First, download some data from GEO. For this tutorial, we will use the 5C data
set from [GEO Series GSE68582](http://www.ncbi.nlm.nih.gov/geo/query/acc.cgi?acc=GSE68582).

The specific files we will need are:

* A [primerfile](http://www.ncbi.nlm.nih.gov/geo/download/?acc=GSE68582&format=file&file=GSE68582%5FBED%5FES%2DNPC%2DiPS%2DLOCI%5Fmm9%2Ebed%2Egz)
  describing the fragments in the 5C assay.
* Four raw countsfiles containing the results of two replicates each of two
  conditions (v65 and pNPC):

  * [v65 Rep 1](http://www.ncbi.nlm.nih.gov/geo/download/?acc=GSM1974095&format=file&file=GSM1974095%5Fv65%5FRep1%2Ecounts%2Etxt%2Egz)
  * [v65 Rep 2](http://www.ncbi.nlm.nih.gov/geo/download/?acc=GSM1974096&format=file&file=GSM1974096%5Fv65%5FRep2%2Ecounts%2Etxt%2Egz)
  * [pNPC Rep 1](http://www.ncbi.nlm.nih.gov/geo/download/?acc=GSM1974099&format=file&file=GSM1974099%5FpNPC%5FRep1%2Ecounts%2Etxt%2Egz)
  * [pNPC Rep 2](http://www.ncbi.nlm.nih.gov/geo/download/?acc=GSM1974100&format=file&file=GSM1974100%5FpNPC%5FRep2%2Ecounts%2Etxt%2Egz)

Download the five files using the links above, then unzip them into a new
directory, `lib5c-tutorial/input`. Finally, strip all of the `.txt`
extensions and GEO identifiers for brevity. If you use the `bash` shell, you
can do all of this by running the following commands:

In [None]:
!mkdir input
!wget -qO- 'http://www.ncbi.nlm.nih.gov/geo/download/?acc=GSE68582&format=file&file=GSE68582%5FBED%5FES%2DNPC%2DiPS%2DLOCI%5Fmm9%2Ebed%2Egz' | gunzip -c > input/BED_ES-NPC-iPS-LOCI_mm9.bed
!wget -qO- 'http://www.ncbi.nlm.nih.gov/geo/download/?acc=GSM1974095&format=file&file=GSM1974095%5Fv65%5FRep1%2Ecounts%2Etxt%2Egz' | gunzip -c > input/v65_Rep1.counts
!wget -qO- 'http://www.ncbi.nlm.nih.gov/geo/download/?acc=GSM1974096&format=file&file=GSM1974096%5Fv65%5FRep2%2Ecounts%2Etxt%2Egz' | gunzip -c > input/v65_Rep2.counts
!wget -qO- 'http://www.ncbi.nlm.nih.gov/geo/download/?acc=GSM1974099&format=file&file=GSM1974099%5FpNPC%5FRep1%2Ecounts%2Etxt%2Egz' | gunzip -c > input/pNPC_Rep1.counts
!wget -qO- 'http://www.ncbi.nlm.nih.gov/geo/download/?acc=GSM1974100&format=file&file=GSM1974100%5FpNPC%5FRep2%2Ecounts%2Etxt%2Egz' | gunzip -c > input/pNPC_Rep2.counts

or you can download, unzip, and rename them manually. After renaming, the
``lib5c-tutorial/input`` directory should contain the following files:

* ``BED_ES-NPC-iPS-LOCI_mm9.bed``
* ``v65_Rep1.counts``
* ``v65_Rep2.counts``
* ``pNPC_Rep1.counts``
* ``pNPC_Rep2.counts``

Note for Docker image users
---------------------------

If you are using `lib5c` from the Docker image, run

    $ docker run -it -v <full path to lib5c-tutorial>:/lib5c-tutorial creminslab/lib5c:latest
    root@<container_id>:/# cd /lib5c-tutorial

and continue running all tutorial commands in this shell.

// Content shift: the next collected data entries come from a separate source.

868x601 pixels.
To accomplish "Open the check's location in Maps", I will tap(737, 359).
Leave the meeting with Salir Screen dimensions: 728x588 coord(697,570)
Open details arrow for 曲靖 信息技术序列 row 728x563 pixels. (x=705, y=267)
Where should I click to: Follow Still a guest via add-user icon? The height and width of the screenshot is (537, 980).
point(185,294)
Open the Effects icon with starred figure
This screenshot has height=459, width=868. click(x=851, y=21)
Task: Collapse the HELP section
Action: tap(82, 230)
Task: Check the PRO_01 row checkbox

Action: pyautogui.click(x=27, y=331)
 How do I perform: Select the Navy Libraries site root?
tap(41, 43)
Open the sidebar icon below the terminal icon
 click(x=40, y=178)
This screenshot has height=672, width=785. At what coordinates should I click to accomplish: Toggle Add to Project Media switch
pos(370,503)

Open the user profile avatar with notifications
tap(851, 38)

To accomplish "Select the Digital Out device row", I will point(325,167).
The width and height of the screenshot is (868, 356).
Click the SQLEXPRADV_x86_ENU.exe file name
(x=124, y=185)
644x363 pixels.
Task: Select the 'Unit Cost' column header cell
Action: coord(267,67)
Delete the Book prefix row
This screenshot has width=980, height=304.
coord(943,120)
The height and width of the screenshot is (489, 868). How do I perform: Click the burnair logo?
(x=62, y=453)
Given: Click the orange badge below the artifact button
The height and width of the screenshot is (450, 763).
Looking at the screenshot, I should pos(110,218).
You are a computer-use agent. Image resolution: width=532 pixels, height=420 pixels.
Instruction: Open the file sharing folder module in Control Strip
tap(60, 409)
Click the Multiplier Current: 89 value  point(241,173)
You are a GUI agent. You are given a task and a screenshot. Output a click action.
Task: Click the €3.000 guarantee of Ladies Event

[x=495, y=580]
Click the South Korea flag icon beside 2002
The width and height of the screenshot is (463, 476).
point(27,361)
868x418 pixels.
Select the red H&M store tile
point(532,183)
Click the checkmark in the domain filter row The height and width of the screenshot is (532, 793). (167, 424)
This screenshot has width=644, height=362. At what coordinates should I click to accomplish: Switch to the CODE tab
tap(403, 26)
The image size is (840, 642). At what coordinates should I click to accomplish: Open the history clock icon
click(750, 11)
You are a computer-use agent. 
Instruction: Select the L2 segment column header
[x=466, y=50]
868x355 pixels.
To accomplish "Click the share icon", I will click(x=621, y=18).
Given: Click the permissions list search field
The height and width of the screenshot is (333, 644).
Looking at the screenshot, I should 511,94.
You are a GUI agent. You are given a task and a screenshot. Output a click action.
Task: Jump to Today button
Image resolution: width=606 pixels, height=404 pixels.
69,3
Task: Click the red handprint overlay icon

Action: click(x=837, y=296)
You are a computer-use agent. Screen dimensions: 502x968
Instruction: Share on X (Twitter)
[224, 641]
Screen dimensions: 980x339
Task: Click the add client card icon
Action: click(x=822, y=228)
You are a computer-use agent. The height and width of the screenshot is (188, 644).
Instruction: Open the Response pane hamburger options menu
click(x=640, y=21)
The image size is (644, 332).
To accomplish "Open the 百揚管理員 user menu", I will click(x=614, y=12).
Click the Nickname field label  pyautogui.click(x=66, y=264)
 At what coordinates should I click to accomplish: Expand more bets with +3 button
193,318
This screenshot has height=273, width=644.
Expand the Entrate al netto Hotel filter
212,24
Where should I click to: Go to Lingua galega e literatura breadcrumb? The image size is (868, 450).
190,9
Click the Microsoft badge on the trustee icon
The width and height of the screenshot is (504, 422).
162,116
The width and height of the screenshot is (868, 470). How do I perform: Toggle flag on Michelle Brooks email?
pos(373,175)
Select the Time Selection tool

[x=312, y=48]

Get the default config file
---------------------------

From inside `lib5c-tutorial`, run `lib5c pipeline` to drop the example
pipeline configuration file, `luigi.cfg`.

In [None]:
!lib5c pipeline

The behavior of the entire pipeline is controlled using this one configuration
file.

Edit the config file
--------------------

Open `luigi.cfg` in your favorite text editor and take a look inside.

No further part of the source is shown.